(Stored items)
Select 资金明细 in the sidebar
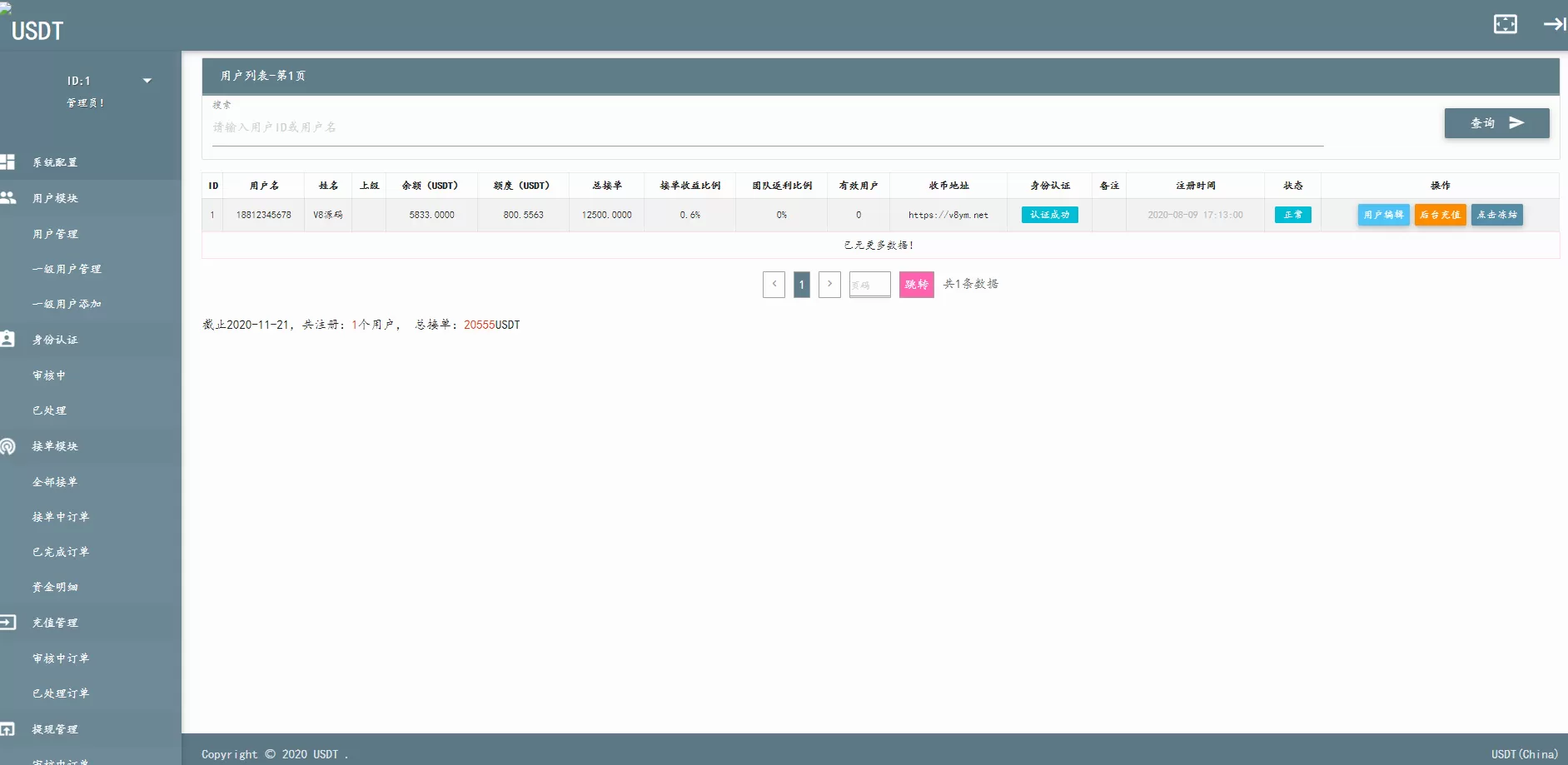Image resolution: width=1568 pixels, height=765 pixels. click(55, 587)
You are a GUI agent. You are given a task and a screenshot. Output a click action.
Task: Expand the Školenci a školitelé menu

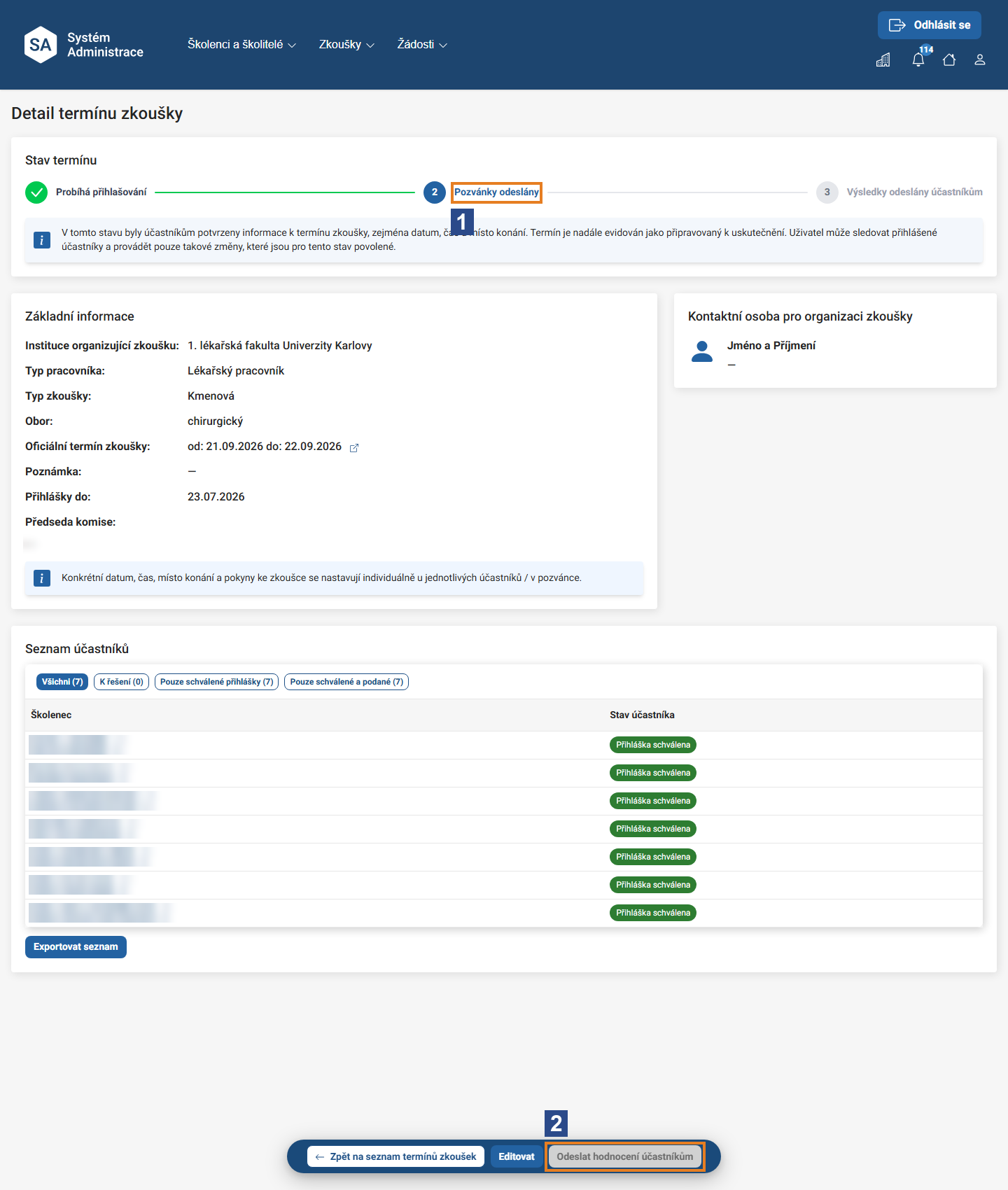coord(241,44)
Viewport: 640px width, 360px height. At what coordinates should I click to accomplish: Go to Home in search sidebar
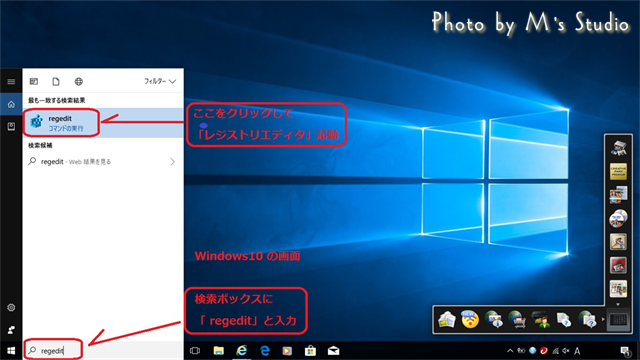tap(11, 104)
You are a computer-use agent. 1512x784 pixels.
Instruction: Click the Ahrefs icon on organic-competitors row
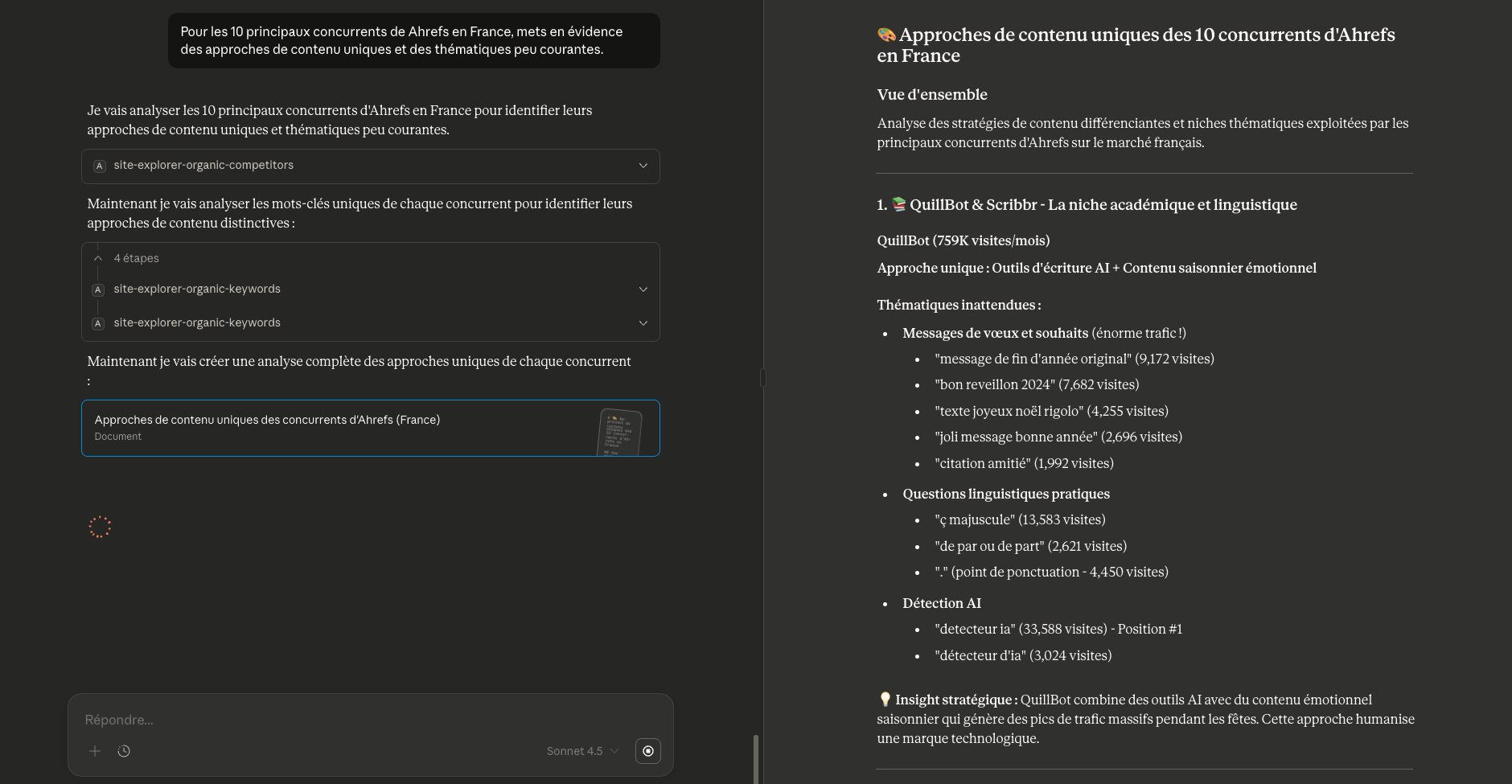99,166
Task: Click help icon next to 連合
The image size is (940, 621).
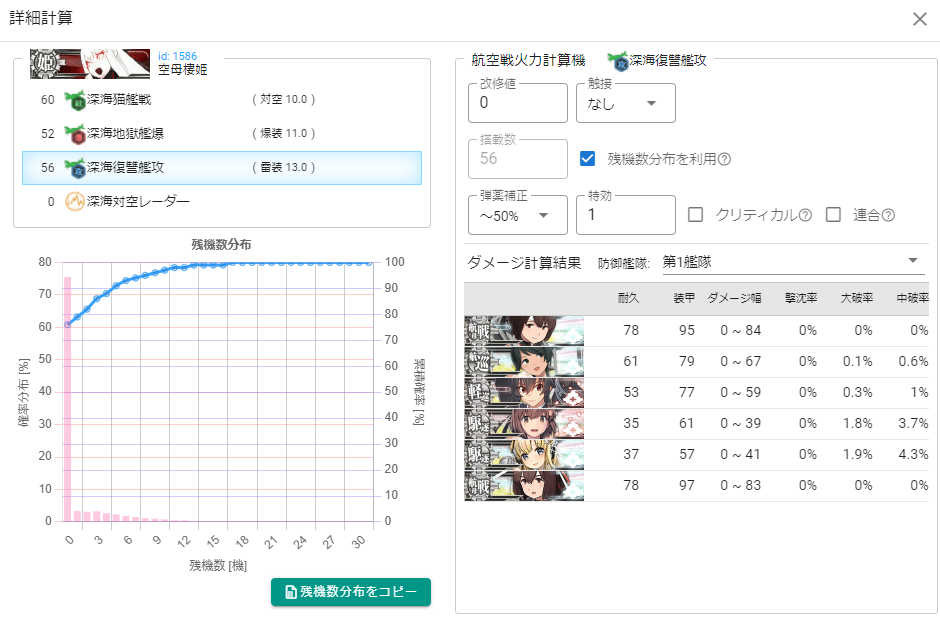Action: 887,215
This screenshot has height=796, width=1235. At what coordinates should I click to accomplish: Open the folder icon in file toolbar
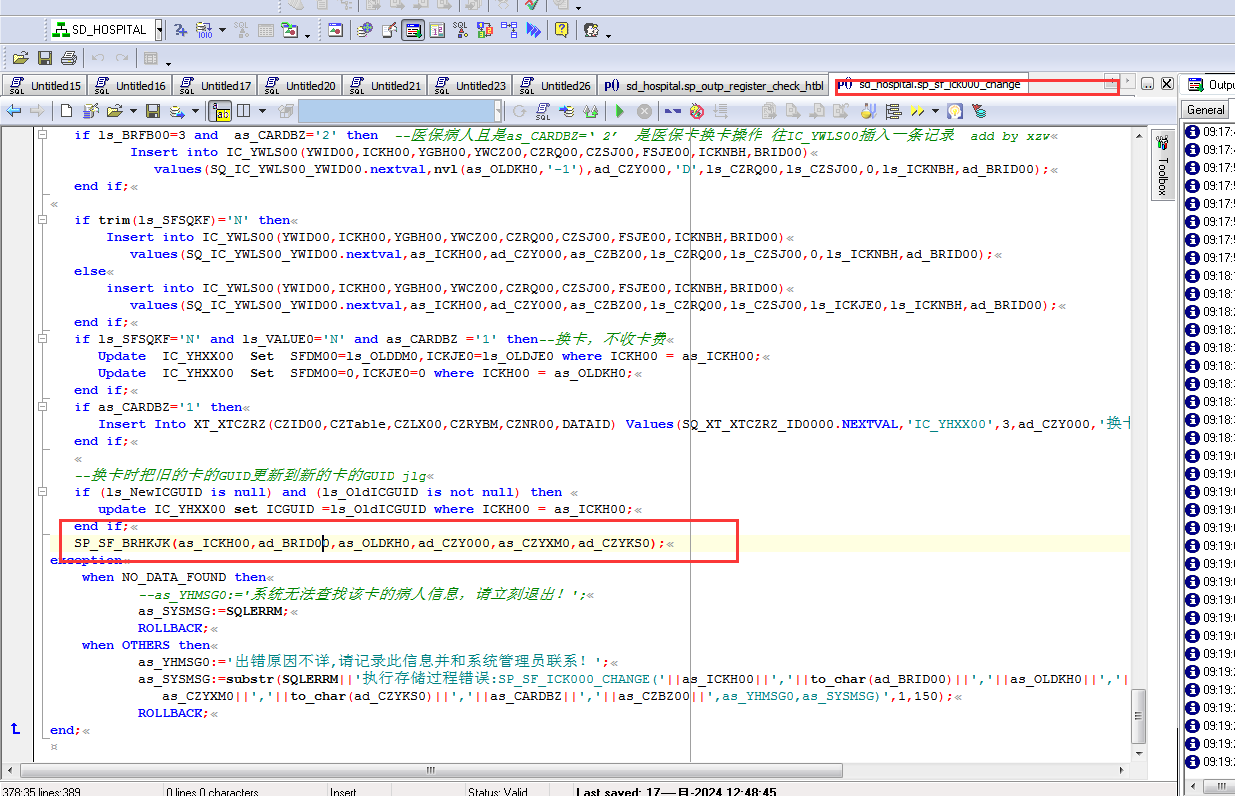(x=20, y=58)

Task objective => Print every record above exactly as written, leaving out the pictures.

Task answer =>
Select 资金明细 in the sidebar
Image resolution: width=1568 pixels, height=765 pixels. click(55, 587)
You are a GUI agent. You are given a task and a screenshot. Output a click action.
Task: Expand the Školenci a školitelé menu

coord(241,44)
Viewport: 640px width, 360px height. At what coordinates should I click to accomplish: Go to Home in search sidebar
tap(11, 104)
You are a computer-use agent. 1512x784 pixels.
Instruction: Click the Ahrefs icon on organic-competitors row
99,166
Task: Click help icon next to 連合
The image size is (940, 621).
Action: 887,215
This screenshot has height=796, width=1235. At what coordinates should I click to accomplish: Open the folder icon in file toolbar
(x=20, y=58)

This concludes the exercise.